= The problem =
Word for word, give the entries back.

************

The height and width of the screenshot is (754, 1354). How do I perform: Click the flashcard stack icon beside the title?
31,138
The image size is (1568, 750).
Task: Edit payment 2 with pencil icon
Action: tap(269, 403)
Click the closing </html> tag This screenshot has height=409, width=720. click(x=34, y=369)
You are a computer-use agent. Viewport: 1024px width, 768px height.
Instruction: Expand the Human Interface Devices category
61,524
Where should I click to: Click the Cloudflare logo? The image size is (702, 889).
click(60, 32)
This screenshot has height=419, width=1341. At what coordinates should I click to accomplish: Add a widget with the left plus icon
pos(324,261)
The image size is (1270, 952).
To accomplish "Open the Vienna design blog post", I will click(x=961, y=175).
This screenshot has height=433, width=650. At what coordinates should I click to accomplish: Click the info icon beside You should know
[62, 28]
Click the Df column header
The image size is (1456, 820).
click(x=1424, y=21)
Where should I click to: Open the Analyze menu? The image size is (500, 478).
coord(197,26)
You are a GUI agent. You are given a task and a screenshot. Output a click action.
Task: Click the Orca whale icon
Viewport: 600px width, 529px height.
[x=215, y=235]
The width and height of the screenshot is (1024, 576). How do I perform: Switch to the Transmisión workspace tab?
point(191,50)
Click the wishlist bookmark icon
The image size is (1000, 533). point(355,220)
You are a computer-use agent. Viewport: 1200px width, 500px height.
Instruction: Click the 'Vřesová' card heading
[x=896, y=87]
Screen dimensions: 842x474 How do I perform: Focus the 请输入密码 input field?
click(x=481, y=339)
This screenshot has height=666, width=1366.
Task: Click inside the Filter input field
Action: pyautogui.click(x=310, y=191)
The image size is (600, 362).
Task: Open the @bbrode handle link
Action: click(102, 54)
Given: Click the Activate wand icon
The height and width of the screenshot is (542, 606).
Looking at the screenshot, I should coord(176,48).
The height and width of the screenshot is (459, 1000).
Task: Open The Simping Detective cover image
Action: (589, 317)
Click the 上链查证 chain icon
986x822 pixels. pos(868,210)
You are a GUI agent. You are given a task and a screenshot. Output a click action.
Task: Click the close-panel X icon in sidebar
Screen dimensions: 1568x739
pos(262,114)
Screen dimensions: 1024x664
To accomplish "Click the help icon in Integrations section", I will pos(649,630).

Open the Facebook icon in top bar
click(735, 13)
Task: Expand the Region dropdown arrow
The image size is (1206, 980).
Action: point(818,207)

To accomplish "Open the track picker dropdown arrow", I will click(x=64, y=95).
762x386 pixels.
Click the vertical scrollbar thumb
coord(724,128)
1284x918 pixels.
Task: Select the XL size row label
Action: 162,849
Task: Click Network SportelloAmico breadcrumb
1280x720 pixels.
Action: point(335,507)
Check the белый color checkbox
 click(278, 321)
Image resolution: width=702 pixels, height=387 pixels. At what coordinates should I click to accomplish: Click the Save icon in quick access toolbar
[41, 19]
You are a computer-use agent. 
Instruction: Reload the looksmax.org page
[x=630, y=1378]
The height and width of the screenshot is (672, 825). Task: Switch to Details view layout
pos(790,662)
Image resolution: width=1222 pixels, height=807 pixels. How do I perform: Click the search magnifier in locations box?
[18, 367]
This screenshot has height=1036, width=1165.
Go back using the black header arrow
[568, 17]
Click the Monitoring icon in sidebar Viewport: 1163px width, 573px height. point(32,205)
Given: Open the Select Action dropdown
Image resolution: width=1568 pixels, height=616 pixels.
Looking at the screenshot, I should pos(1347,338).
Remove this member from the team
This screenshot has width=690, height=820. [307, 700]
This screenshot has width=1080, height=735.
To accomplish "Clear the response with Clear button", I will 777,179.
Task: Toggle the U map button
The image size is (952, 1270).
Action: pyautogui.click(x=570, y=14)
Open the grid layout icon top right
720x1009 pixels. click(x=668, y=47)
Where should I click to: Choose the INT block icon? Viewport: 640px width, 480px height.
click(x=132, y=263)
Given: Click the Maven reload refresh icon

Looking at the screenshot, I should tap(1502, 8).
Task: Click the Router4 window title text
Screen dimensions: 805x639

************

= Answer to the problem =
The height and width of the screenshot is (754, 1354). How do I perform: Click the flashcard stack icon beside the title?
31,138
The image size is (1568, 750).
Task: Edit payment 2 with pencil icon
Action: tap(269, 403)
Click the closing </html> tag This screenshot has height=409, width=720. click(x=34, y=369)
You are a computer-use agent. Viewport: 1024px width, 768px height.
Instruction: Expand the Human Interface Devices category
61,524
Where should I click to: Click the Cloudflare logo? The image size is (702, 889).
click(60, 32)
This screenshot has height=419, width=1341. At what coordinates should I click to accomplish: Add a widget with the left plus icon
pos(324,261)
The image size is (1270, 952).
To accomplish "Open the Vienna design blog post", I will click(x=961, y=175).
This screenshot has height=433, width=650. At what coordinates should I click to accomplish: Click the info icon beside You should know
[62, 28]
Click the Df column header
The image size is (1456, 820).
click(x=1424, y=21)
Where should I click to: Open the Analyze menu? The image size is (500, 478).
coord(197,26)
You are a GUI agent. You are given a task and a screenshot. Output a click action.
Task: Click the Orca whale icon
Viewport: 600px width, 529px height.
[x=215, y=235]
The width and height of the screenshot is (1024, 576). How do I perform: Switch to the Transmisión workspace tab?
point(191,50)
Click the wishlist bookmark icon
The image size is (1000, 533). point(355,220)
You are a computer-use agent. Viewport: 1200px width, 500px height.
Instruction: Click the 'Vřesová' card heading
[x=896, y=87]
Screen dimensions: 842x474 How do I perform: Focus the 请输入密码 input field?
click(x=481, y=339)
This screenshot has height=666, width=1366.
Task: Click inside the Filter input field
Action: pyautogui.click(x=310, y=191)
The image size is (600, 362).
Task: Open the @bbrode handle link
Action: click(102, 54)
Given: Click the Activate wand icon
The height and width of the screenshot is (542, 606).
Looking at the screenshot, I should coord(176,48).
The height and width of the screenshot is (459, 1000).
Task: Open The Simping Detective cover image
Action: (589, 317)
Click the 上链查证 chain icon
986x822 pixels. pos(868,210)
You are a GUI agent. You are given a task and a screenshot. Output a click action.
Task: Click the close-panel X icon in sidebar
Screen dimensions: 1568x739
pos(262,114)
Screen dimensions: 1024x664
To accomplish "Click the help icon in Integrations section", I will pos(649,630).

Open the Facebook icon in top bar
click(735, 13)
Task: Expand the Region dropdown arrow
The image size is (1206, 980).
Action: point(818,207)

To accomplish "Open the track picker dropdown arrow", I will click(x=64, y=95).
762x386 pixels.
Click the vertical scrollbar thumb
coord(724,128)
1284x918 pixels.
Task: Select the XL size row label
Action: 162,849
Task: Click Network SportelloAmico breadcrumb
1280x720 pixels.
Action: point(335,507)
Check the белый color checkbox
 click(278, 321)
Image resolution: width=702 pixels, height=387 pixels. At what coordinates should I click to accomplish: Click the Save icon in quick access toolbar
[41, 19]
You are a computer-use agent. 
Instruction: Reload the looksmax.org page
[x=630, y=1378]
The height and width of the screenshot is (672, 825). Task: Switch to Details view layout
pos(790,662)
Image resolution: width=1222 pixels, height=807 pixels. How do I perform: Click the search magnifier in locations box?
[18, 367]
This screenshot has height=1036, width=1165.
Go back using the black header arrow
[568, 17]
Click the Monitoring icon in sidebar Viewport: 1163px width, 573px height. point(32,205)
Given: Open the Select Action dropdown
Image resolution: width=1568 pixels, height=616 pixels.
Looking at the screenshot, I should pos(1347,338).
Remove this member from the team
This screenshot has width=690, height=820. [307, 700]
This screenshot has width=1080, height=735.
To accomplish "Clear the response with Clear button", I will 777,179.
Task: Toggle the U map button
The image size is (952, 1270).
Action: pyautogui.click(x=570, y=14)
Open the grid layout icon top right
720x1009 pixels. click(x=668, y=47)
Where should I click to: Choose the INT block icon? Viewport: 640px width, 480px height.
click(x=132, y=263)
Given: Click the Maven reload refresh icon

Looking at the screenshot, I should tap(1502, 8).
Task: Click the Router4 window title text
Screen dimensions: 805x639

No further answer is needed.